╭─ PODANY TEKST

Skocz do zawartości

PC Hardware - problemy


Wyso

Rekomendowane odpowiedzi

Przejrzałem parę testów tego modelu (plus opinie kupujących) i w każdym temperatury były bardzo zbliżone do siebie, inne od moich. Tak więc to nie jest tak, że wydajność tego systemu chłodzenia tak ma, tylko to kwestia łączenia - pasta, termopady, może złe dociśnięcie którejś śruby (podobno wystarczy 0,1mm i już może być problem).

 

Tak czy inaczej już po temacie. Uznałem, że nie chcę żeby karta najpierw znowu walała się po sortowniach, a później żeby taśmowo w serwisie byle jak ją ktoś naprawiał, używając do tego kolejny raz jakiejś taniej pasty. No i najważniejsze, nie chciałem zostawać bez grafiki w komputerze, bo nawet terminowo taka naprawa może sporo potrwać, a czasami trzeba się wręcz upominać, bo nikt nie wie i "musi sprawdzić". Sprzedawać też nie chciałem, bo ani nie chciałem sprzedawać taniej ze względu na wadę, ani przemilczeć w opisie i narażać się na możliwe pretensje kupującego. Kartę zamierzam mieć przynajmniej te 2 lata jeszcze, więc olałem tę gwarancję, która i tak jest do niczego skoro teraz jej potrzebowałem, a support się wymiguje.

 

Zdecydowałem się więc na samodzielną naprawę, jako że robiłem to już raz z poprzednią kartą. Karta już rozebrana i wyczyszczona, termopady pomierzone, zamówiłem sobie elegancko markowe termopady i lepszą pastę, no i dzisiaj mam nadzieję będę miał ochotę przysiąść i dokończyć.

╰─
╭─ MATERIAŁ

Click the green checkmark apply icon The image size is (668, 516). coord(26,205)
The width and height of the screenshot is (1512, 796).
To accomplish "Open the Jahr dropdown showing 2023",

╰─

> [POLECENIE I WYMAGANIA]
Przepisz dosłownie cały tekst o samodzielnej naprawie karty graficznej, bez żadnych zmian. Powyższe wiersze nie mają żadnego związku z tekstem.

> [WYNIK PONIŻEJ]
Skocz do zawartości

PC Hardware - problemy


Wyso

Rekomendowane odpowiedzi

Przejrzałem parę testów tego modelu (plus opinie kupujących) i w każdym temperatury były bardzo zbliżone do siebie, inne od moich. Tak więc to nie jest tak, że wydajność tego systemu chłodzenia tak ma, tylko to kwestia łączenia - pasta, termopady, może złe dociśnięcie którejś śruby (podobno wystarczy 0,1mm i już może być problem).

 

Tak czy inaczej już po temacie. Uznałem, że nie chcę żeby karta najpierw znowu walała się po sortowniach, a później żeby taśmowo w serwisie byle jak ją ktoś naprawiał, używając do tego kolejny raz jakiejś taniej pasty. No i najważniejsze, nie chciałem zostawać bez grafiki w komputerze, bo nawet terminowo taka naprawa może sporo potrwać, a czasami trzeba się wręcz upominać, bo nikt nie wie i "musi sprawdzić". Sprzedawać też nie chciałem, bo ani nie chciałem sprzedawać taniej ze względu na wadę, ani przemilczeć w opisie i narażać się na możliwe pretensje kupującego. Kartę zamierzam mieć przynajmniej te 2 lata jeszcze, więc olałem tę gwarancję, która i tak jest do niczego skoro teraz jej potrzebowałem, a support się wymiguje.

 

Zdecydowałem się więc na samodzielną naprawę, jako że robiłem to już raz z poprzednią kartą. Karta już rozebrana i wyczyszczona, termopady pomierzone, zamówiłem sobie elegancko markowe termopady i lepszą pastę, no i dzisiaj mam nadzieję będę miał ochotę przysiąść i dokończyć.